**Assigned task**
Copy out precisely the line that holds "The image size is (1024, 546)." and all the lines following it in the data, up to and including the last one, and no others.

[Records excerpted from a collection]

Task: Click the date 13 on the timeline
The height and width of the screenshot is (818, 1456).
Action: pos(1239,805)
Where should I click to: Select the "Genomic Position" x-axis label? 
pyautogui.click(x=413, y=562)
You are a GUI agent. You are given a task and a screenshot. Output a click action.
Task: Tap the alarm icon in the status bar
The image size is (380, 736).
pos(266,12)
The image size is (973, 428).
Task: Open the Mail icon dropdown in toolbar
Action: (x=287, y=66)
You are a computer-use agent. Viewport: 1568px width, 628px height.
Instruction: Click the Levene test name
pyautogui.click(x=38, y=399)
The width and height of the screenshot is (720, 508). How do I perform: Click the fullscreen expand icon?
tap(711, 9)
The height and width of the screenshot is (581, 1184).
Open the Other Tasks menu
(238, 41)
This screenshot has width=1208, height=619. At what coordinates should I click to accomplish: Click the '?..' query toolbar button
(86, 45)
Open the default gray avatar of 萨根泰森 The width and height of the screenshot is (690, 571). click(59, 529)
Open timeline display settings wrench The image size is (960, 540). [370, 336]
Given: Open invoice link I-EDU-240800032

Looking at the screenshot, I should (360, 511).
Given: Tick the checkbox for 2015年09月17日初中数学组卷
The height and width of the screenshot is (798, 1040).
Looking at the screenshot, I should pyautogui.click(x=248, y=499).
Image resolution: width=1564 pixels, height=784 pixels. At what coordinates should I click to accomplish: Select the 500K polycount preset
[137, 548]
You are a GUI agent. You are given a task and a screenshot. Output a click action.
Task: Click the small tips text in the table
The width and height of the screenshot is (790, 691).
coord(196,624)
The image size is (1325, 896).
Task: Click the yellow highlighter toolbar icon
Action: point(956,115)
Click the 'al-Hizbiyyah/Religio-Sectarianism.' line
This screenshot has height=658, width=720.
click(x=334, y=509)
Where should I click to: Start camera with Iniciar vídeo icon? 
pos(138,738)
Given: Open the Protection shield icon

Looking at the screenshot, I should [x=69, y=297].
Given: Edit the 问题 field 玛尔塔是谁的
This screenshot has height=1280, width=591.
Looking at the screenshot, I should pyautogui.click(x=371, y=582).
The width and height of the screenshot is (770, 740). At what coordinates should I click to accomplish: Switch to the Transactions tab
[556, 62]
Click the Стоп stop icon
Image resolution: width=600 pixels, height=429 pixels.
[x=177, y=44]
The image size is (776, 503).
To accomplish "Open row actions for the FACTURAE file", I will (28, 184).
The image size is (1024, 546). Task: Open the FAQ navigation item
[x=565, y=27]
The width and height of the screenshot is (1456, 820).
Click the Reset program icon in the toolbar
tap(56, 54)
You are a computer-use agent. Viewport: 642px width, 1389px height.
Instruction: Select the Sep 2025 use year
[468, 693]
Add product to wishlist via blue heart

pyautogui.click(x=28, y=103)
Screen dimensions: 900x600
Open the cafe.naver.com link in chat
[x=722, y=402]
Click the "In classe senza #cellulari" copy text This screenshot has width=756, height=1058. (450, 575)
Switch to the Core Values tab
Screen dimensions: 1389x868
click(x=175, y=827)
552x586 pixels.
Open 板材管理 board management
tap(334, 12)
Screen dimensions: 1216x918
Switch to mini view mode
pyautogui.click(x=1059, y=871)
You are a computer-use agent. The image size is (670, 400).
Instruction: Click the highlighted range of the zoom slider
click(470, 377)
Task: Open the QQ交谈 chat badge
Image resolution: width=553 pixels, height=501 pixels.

**Reply to the exercise**
The image size is (1024, 546). Task: Open the FAQ navigation item
[x=565, y=27]
The width and height of the screenshot is (1456, 820).
Click the Reset program icon in the toolbar
tap(56, 54)
You are a computer-use agent. Viewport: 642px width, 1389px height.
Instruction: Select the Sep 2025 use year
[468, 693]
Add product to wishlist via blue heart

pyautogui.click(x=28, y=103)
Screen dimensions: 900x600
Open the cafe.naver.com link in chat
[x=722, y=402]
Click the "In classe senza #cellulari" copy text This screenshot has width=756, height=1058. (450, 575)
Switch to the Core Values tab
Screen dimensions: 1389x868
click(x=175, y=827)
552x586 pixels.
Open 板材管理 board management
tap(334, 12)
Screen dimensions: 1216x918
Switch to mini view mode
pyautogui.click(x=1059, y=871)
You are a computer-use agent. The image size is (670, 400).
Instruction: Click the highlighted range of the zoom slider
click(470, 377)
Task: Open the QQ交谈 chat badge
Image resolution: width=553 pixels, height=501 pixels.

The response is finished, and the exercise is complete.